Exercise aim - Every line of the material is to be quoted verbatim, minus the pictures.

Material provided -
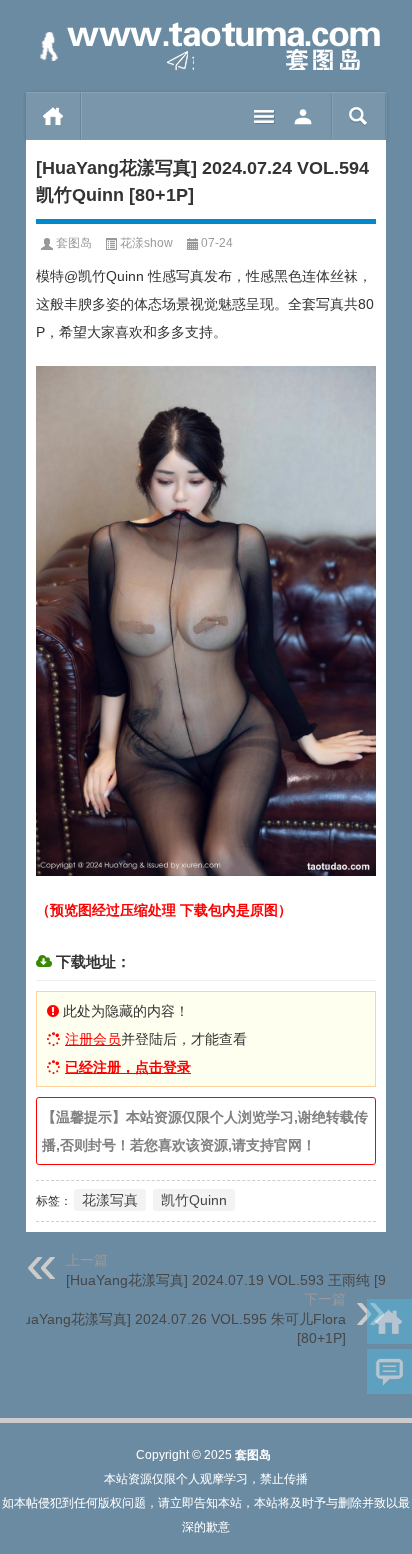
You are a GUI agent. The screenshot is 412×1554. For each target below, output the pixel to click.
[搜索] (358, 116)
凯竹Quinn (194, 1200)
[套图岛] (206, 46)
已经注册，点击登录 (128, 1067)
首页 (53, 116)
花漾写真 (110, 1200)
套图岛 (74, 243)
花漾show (146, 243)
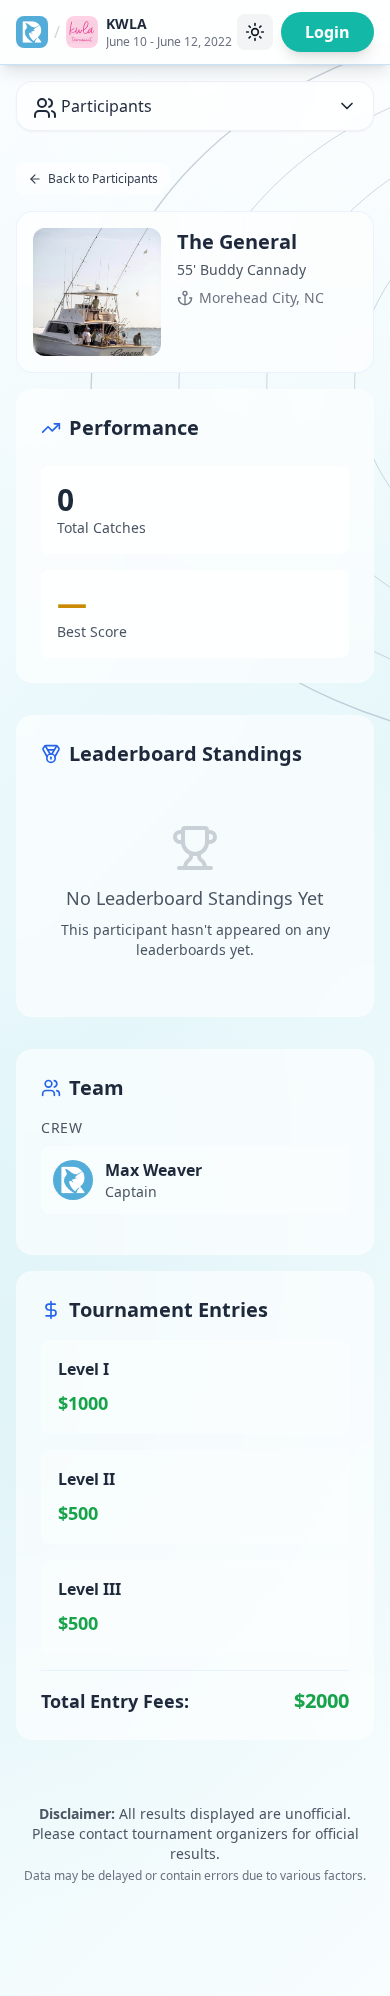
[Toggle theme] (255, 32)
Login (327, 32)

Solution to this task -
You are a GUI agent. The screenshot is 412×1554. For each target below, output the pixel to click.
[搜索] (358, 116)
凯竹Quinn (194, 1200)
[套图岛] (206, 46)
已经注册，点击登录 (128, 1067)
首页 (53, 116)
花漾写真 (110, 1200)
套图岛 (74, 243)
花漾show (146, 243)
[Toggle theme] (255, 32)
Login (327, 32)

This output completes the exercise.